(About this exercise)
Which lines of the listing below contain the word "Given"? Copy each of them.
────────
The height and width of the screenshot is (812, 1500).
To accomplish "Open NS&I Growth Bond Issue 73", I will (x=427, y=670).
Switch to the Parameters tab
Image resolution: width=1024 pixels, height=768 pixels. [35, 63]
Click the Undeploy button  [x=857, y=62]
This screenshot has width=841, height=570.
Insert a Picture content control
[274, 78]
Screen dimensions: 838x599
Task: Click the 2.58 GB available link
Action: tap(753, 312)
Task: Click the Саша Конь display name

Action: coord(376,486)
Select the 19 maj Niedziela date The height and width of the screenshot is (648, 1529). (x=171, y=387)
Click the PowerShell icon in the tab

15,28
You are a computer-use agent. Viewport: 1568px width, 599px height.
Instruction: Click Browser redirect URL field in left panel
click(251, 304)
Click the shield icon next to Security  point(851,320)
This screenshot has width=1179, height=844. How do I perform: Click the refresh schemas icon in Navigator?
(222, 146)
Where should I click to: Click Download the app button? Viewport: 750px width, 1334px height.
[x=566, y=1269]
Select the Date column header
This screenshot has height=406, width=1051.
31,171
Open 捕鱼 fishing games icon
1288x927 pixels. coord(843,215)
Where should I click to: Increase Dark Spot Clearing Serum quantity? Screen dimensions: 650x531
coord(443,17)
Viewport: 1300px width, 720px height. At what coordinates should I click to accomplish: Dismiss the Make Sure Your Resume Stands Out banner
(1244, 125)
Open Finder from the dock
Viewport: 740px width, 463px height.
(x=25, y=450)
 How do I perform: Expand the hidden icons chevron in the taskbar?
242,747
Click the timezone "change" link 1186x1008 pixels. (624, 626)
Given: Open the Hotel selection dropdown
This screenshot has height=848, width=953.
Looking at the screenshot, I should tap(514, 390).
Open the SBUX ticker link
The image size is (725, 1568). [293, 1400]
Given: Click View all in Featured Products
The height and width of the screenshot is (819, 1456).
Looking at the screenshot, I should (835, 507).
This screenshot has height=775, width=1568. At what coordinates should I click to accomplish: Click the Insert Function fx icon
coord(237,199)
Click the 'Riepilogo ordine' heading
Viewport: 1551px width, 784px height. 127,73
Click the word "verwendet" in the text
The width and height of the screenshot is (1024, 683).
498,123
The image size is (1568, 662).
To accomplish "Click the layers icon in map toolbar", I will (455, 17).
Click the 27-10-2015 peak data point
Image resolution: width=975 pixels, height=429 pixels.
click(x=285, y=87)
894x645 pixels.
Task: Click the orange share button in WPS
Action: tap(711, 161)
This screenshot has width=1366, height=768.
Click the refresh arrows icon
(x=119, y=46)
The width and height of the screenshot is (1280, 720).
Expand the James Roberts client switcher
────────
(Answer box)
Given: Open the Hotel selection dropdown
Given: Click View all in Featured Products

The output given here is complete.